▶ _Given exercise_: Put the lines of the listing into a numbered list, starting at the line containing "How do I perform: Select" and ending after the line containing "Instruction: Click the Zeit column header". Skip blank lines and leave the pictures out.

▶ _Supplied information_:
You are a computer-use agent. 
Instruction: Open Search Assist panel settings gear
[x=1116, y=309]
--
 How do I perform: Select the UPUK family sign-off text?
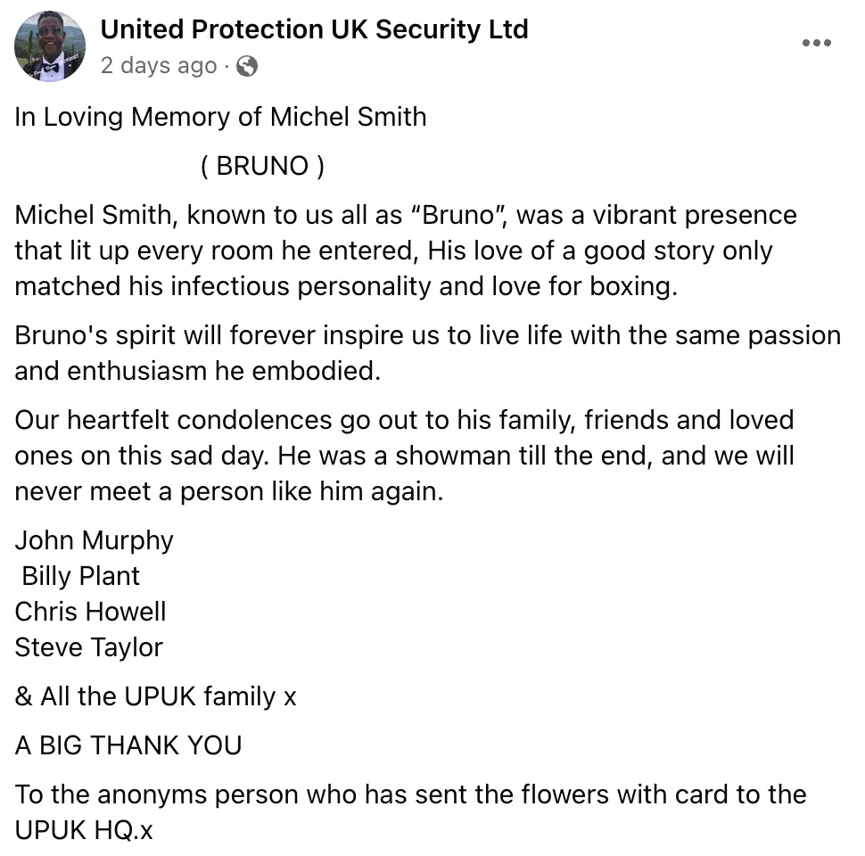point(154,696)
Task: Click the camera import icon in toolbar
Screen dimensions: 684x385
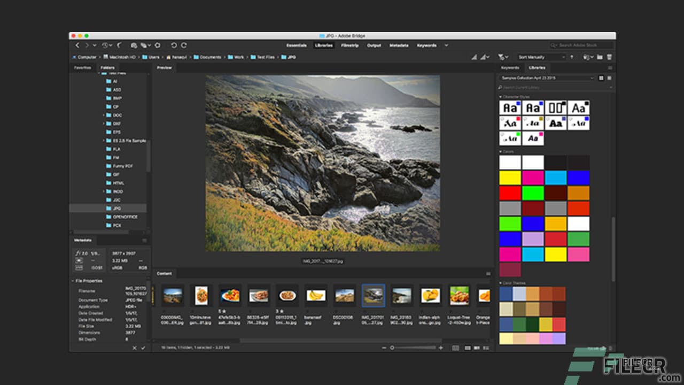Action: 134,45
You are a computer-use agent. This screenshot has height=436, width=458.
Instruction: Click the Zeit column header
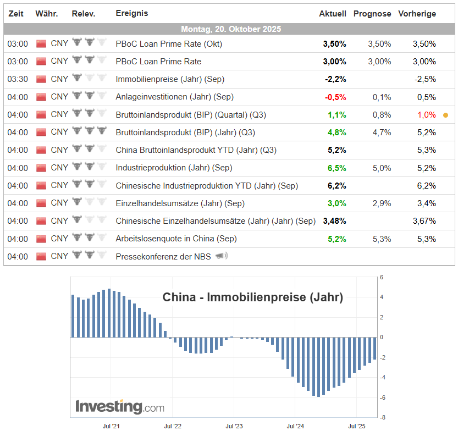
* * *
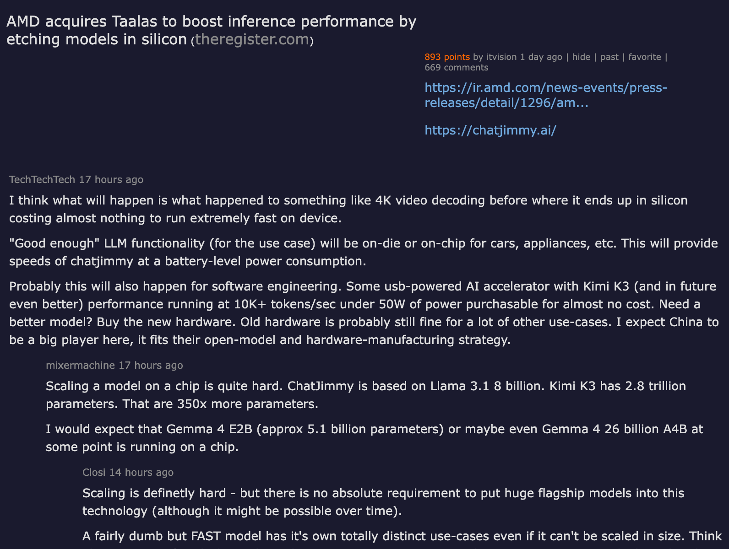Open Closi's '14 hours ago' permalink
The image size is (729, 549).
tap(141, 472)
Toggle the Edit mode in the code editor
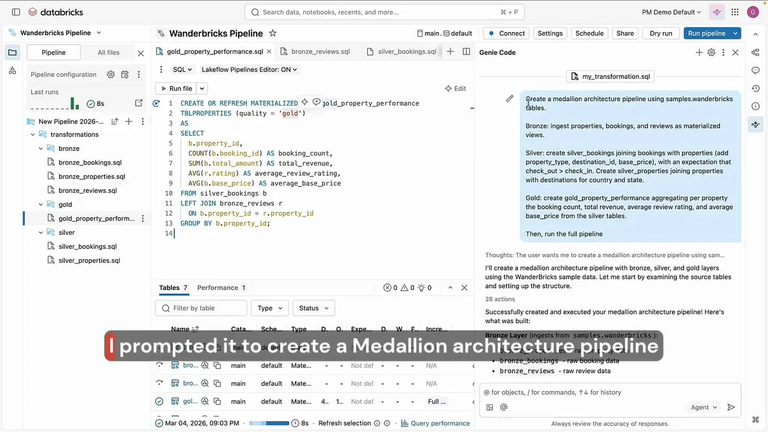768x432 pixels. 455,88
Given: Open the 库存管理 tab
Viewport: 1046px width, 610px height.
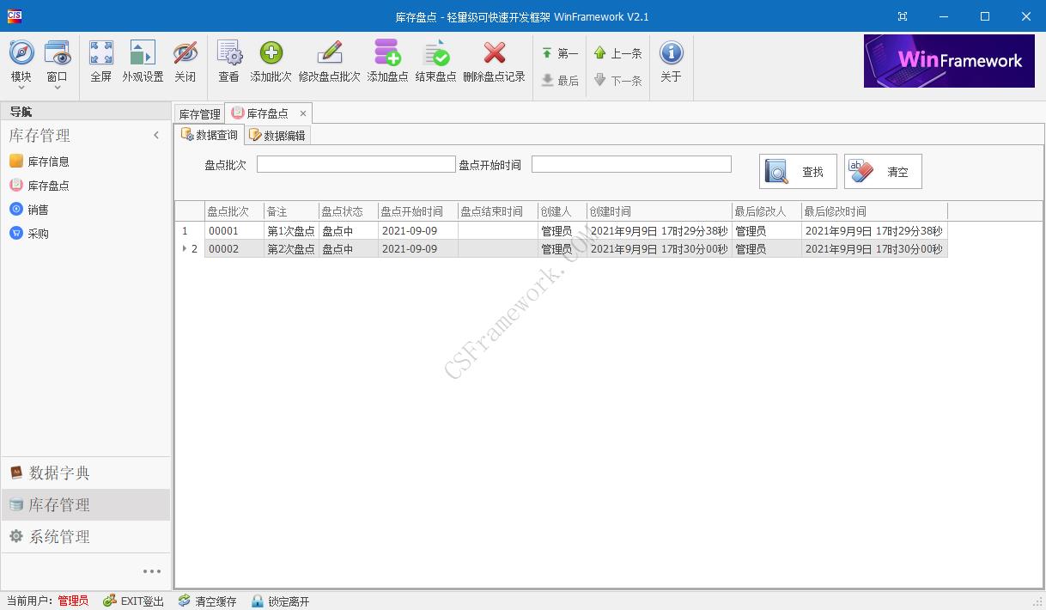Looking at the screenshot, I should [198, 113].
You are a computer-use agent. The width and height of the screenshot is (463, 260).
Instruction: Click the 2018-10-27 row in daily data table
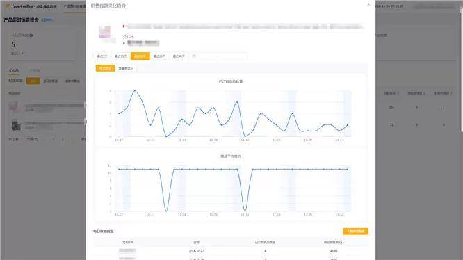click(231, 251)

▶ _Solution to this problem_:
1.  How do I perform: Select the UPUK family sign-off text?
2. point(154,696)
3. Task: Click the camera import icon in toolbar
4. Screen dimensions: 684x385
5. Action: 134,45
6. You are a computer-use agent. This screenshot has height=436, width=458.
7. Instruction: Click the Zeit column header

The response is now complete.